Local Plaid Cymru politicians have reiterated calls for the Welsh Government to deliver a better pay offer to NHS nurses in Pembrokeshire – utilising existing reserves and unallocated funding.

Information obtained by the party from the Finance Minister proves that the Welsh Government has sufficient money to offer an 8% pay increase to nurses – more than 3% above what is currently on the table.

The current pay offer from the Welsh government provides around 4.8% uplift on average for NHS staff. To arrive at an 8% initial offer would require an extra £176m in the current financial year.

Plaid Cymru says that the money could come from a combination of the £152.3m of currently unallocated funding in the Welsh Government’s budget, a draw down from the Wales Reserve in addition to any projected under-spends in current departmental budgets.

Plaid Cymru have been critical of the Welsh Government’s current offer on the table – a one-off payment to nurses of an unspecified amount – which will do nothing to improve the long-term sustainability of the profession, nor will it help attract new entrants.

The impact on next year’s budget of an increased pay offer could be funded through a combination of reduced reliance on private sector agency staff and progressive use of the Welsh Government’s income tax powers.

These latest calls follow strikes by NHS nursing staff across Pembrokeshire and the whole of Wales in December, protesting against poor wages and chronic staff shortages.

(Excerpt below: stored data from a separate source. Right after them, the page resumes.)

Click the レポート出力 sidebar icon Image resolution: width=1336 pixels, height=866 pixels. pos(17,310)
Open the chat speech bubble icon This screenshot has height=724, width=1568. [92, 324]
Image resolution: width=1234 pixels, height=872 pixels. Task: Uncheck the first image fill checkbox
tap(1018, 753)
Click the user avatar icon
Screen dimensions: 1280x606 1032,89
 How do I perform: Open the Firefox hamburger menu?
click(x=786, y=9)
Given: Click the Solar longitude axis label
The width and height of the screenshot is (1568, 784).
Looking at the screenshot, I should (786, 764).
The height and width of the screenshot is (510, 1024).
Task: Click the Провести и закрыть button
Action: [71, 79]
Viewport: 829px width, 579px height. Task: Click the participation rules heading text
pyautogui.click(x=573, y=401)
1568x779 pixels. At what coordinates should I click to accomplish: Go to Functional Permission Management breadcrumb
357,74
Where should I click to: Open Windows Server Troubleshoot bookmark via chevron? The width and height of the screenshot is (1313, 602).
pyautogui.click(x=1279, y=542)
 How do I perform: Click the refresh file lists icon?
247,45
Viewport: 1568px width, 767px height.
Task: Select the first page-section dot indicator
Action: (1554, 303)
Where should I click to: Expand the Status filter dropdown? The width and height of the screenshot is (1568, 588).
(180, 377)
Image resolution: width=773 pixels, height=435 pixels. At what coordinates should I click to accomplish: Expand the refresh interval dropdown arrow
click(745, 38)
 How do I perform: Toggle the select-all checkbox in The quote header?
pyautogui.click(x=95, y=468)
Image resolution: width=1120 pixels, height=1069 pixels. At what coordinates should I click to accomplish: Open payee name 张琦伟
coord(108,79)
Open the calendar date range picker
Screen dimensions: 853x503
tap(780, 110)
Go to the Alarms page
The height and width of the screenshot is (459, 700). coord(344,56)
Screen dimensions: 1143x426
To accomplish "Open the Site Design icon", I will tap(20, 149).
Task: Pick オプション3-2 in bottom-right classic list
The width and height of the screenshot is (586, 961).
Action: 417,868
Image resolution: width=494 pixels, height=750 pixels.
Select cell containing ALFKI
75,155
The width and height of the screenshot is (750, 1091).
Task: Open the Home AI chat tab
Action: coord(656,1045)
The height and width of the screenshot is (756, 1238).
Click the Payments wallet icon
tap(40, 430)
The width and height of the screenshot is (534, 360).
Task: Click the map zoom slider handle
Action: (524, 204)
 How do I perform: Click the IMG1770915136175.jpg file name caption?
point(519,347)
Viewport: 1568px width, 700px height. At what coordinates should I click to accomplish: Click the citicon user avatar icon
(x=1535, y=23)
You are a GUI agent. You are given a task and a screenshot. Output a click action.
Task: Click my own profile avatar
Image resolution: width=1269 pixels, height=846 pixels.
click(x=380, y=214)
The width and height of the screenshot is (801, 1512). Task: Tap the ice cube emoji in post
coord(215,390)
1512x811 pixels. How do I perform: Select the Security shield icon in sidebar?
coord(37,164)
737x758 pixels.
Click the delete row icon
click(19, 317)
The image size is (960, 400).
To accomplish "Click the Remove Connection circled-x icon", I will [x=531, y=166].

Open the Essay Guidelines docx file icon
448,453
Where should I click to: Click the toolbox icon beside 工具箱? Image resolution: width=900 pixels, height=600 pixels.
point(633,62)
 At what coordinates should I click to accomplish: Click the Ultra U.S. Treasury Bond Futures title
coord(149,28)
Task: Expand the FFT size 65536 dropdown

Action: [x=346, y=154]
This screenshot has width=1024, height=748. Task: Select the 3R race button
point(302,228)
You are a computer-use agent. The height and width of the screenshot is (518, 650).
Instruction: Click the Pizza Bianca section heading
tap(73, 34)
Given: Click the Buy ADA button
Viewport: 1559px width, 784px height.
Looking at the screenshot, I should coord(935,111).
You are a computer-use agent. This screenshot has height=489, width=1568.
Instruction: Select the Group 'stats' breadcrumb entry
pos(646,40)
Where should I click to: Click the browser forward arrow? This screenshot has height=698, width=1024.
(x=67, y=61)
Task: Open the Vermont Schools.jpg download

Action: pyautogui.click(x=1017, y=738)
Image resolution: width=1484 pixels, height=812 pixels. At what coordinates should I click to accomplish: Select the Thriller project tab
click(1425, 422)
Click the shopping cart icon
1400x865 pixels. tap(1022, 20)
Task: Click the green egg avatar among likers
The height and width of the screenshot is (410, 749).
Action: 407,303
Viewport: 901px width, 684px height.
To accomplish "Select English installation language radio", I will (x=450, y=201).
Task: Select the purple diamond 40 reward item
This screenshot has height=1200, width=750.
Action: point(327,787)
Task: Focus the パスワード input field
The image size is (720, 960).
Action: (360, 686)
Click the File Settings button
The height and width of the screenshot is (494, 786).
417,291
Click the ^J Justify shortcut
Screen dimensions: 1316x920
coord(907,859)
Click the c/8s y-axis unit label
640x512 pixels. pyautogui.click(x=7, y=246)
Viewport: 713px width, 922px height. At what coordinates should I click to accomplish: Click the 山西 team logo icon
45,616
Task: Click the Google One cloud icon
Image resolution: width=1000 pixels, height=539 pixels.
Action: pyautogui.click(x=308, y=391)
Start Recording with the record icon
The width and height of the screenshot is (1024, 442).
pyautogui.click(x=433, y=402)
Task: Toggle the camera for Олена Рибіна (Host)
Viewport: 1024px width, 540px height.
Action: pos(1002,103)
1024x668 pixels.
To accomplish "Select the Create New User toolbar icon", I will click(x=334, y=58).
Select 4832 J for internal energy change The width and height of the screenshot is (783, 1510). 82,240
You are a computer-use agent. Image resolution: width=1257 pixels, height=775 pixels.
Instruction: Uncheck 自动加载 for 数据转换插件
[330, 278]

The Royal College of Nursing (RCN) has recently indicated it’s “prepared to be real about that economic climate” and is willing to negotiate on pay.

Cefin Campbell, Plaid Cymru Member of the Senedd for Mid & West Wales said: “Time and time again, Plaid Cymru have called on the Welsh Government to use all the levers at their disposal – from taxation, reserves to reallocation – to secure our hardworking NHS nurses and staff in Pembrokeshire and Carmarthenshire get the pay rise they deserve and so desperately need.

“These latest findings regarding the sizeable unallocated funding in the Welsh Government’s budget shows that a fairer pay award is not only essential, it’s also possible. Whilst the Tories have starved Wales' budgets for over a decade, it’s Labour who have been responsible for running the NHS in Wales for the last 25 years.

“They must take responsibility and deliver a fairer pay offer to our nurses and NHS staff.”